White House aides refused to be pinned down Wednesday on the date that President Obama will release his proposed federal budget, but it’s now certain to be the tardiest spending plan of his presidency.

Federal law requires the White House to submit a new federal budget on the first Monday in February. While Mr. Obama has missed that deadline four out of five years, he’s never allowed the process to drag on as long as with the fiscal 2014 budget.

In 2009, the president submitted a budget outline on Feb. 26. In 2010, Mr. Obama actually met the legal deadline, presenting his plan on Feb. 1. In 2011, the budget arrived on Feb. 14 — a week late. In 2012, he released the budget on Feb. 13, again one week late.

But this year, a budget that was expected on Capitol Hill by mid-March now has been pushed back until April 8. That would be 63 days late, a record unmatched by any president. President Reagan in 1988 submitted a spending plan that was 45 days late.

Actually, April 8 is not a firm date, either. White House deputy press secretary Joshua Earnest would say only that the budget will come sometime during that week.

“I didn’t say we hadn’t set a date,” Mr. Earnest told reporters Wednesday. “I just said I wasn’t going to tell you what date it is. But it will be the week of April 8th.”

Alex Brill, a federal budget analyst at the American Enterprise Institute, said the delay causes the president’s spending priorities to be less relevant with lawmakers than they should be.
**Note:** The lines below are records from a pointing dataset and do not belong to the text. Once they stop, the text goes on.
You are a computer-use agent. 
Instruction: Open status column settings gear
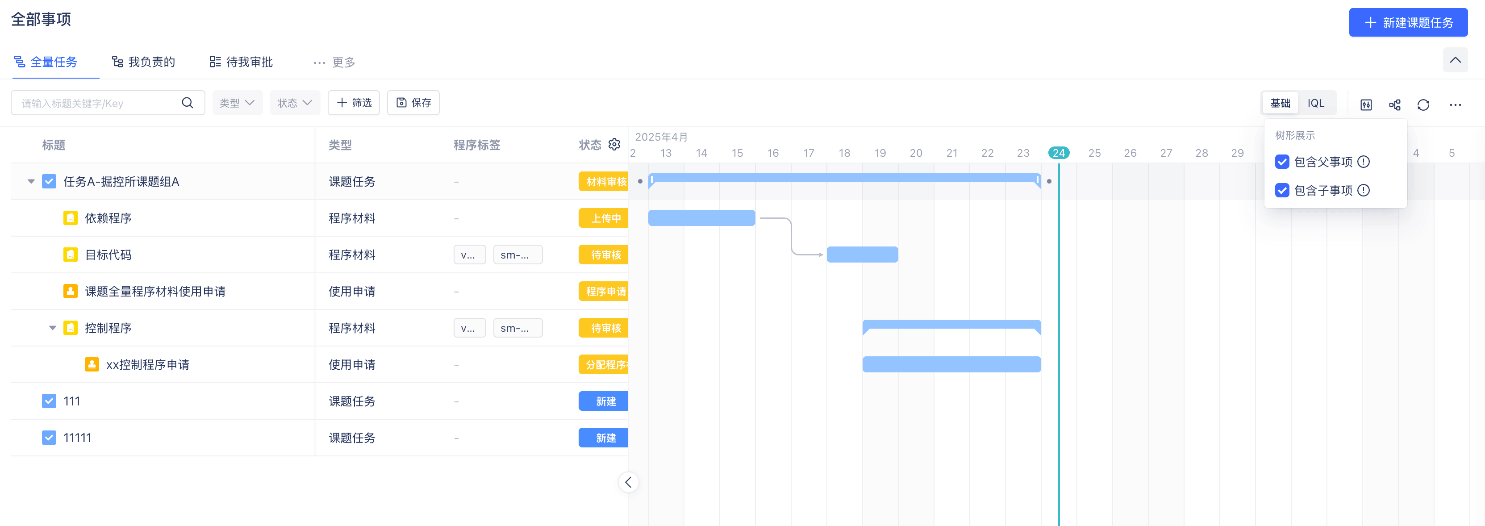pyautogui.click(x=614, y=144)
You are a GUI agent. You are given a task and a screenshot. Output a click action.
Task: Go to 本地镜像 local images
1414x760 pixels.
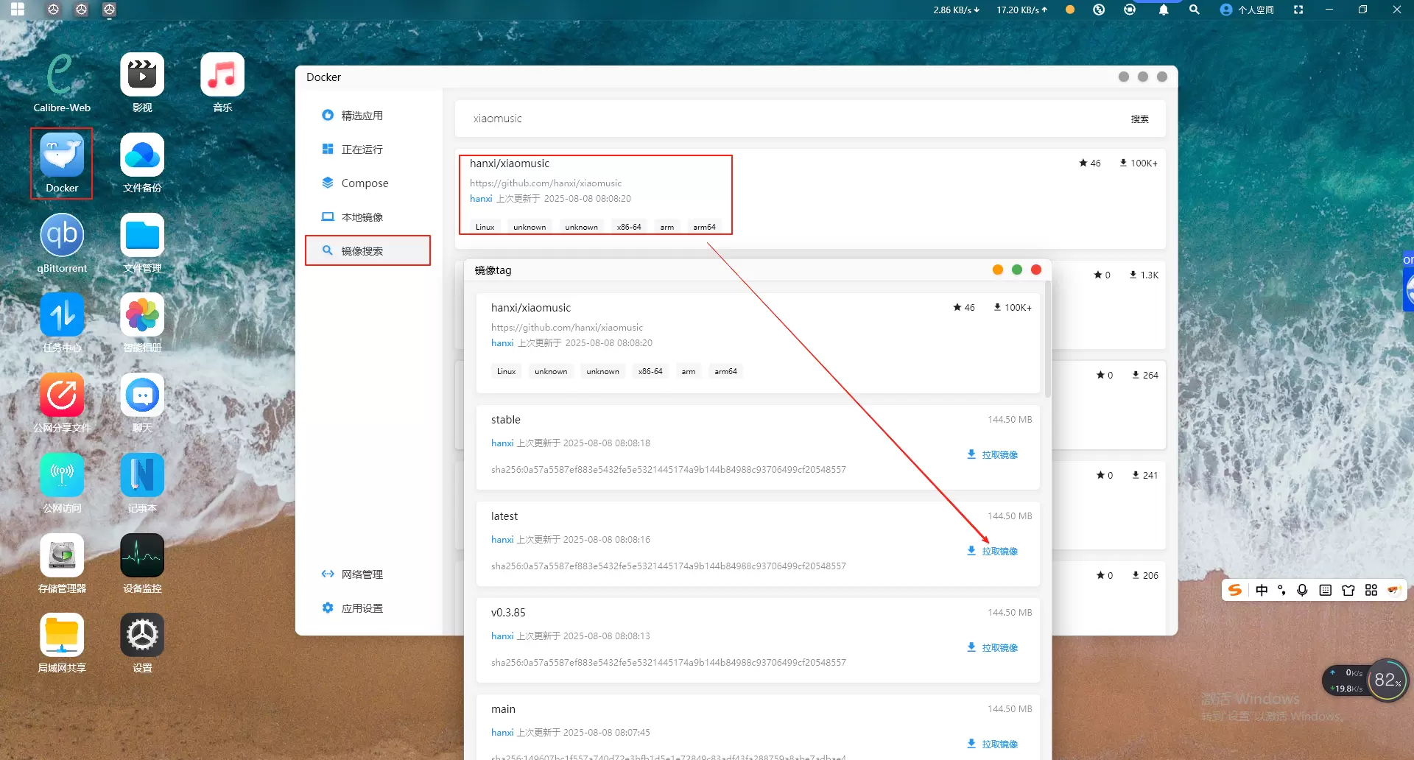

“It’s ironic that the first time in four years the Senate passes a budget, and the administration has yet to even deliver one,” Mr. Brill said. “Ideally you get budgets from the House and the Senate, but those lawmakers have the opportunity to hear from the president in that process. That’s the way it’s intended to be, and that’s what I call presidential leadership on budget issues. And now we see exactly the opposite. He’s waiting, and it really makes the president’s budget fairly irrelevant.”

House Republicans approved a budget last week that would cut $4.6 trillion over the next decade, while Senate Democrats approved their own plan early Saturday.

As the administration’s budget delay deepens, Speaker John A. Boehner’s press secretary Wednesday called it “an historic failure of leadership.”

“As we continue to wait patiently, there remain many questions to explore,” said spokesman Brendan Buck in a blog post. “Will the president’s budget balance — ever? How many new job-destroying tax hikes will the president recommend imposing on American families and small businesses?”

White House aides have said the actual date of the budget submission isn’t as important as what the document contains. White House press secretary Jay Carney earlier laid some of the blame for the delay on the so-called “sequestration” budget cuts that took effect March 1, saying officials at the Office of Management and Budget had to devote some of their time to work on those across-the-board trims.

Also, the leadership of OMB is in transition, with Mr. Obama having appointed Wal-Mart executive Sylvia Mathews Burwell to replace acting OMB Director Jeffrey Zients.

Whatever the outlines of the next budget, it’s sure to contain another whopping deficit. Mr. Obama, who pledged to cut deficits in half by the end of his first term, took office in the middle of fiscal year 2009, when the deficit reached about $1.4 trillion. In fiscal years 2010 and 2011, the annual deficits were about $1.3 trillion. And fiscal year 2012, which ended last Sept. 30, saw a deficit of about $1.1 trillion.

The nonpartisan Congressional Budget Office has estimated the deficit for the current fiscal year at about $845 billion.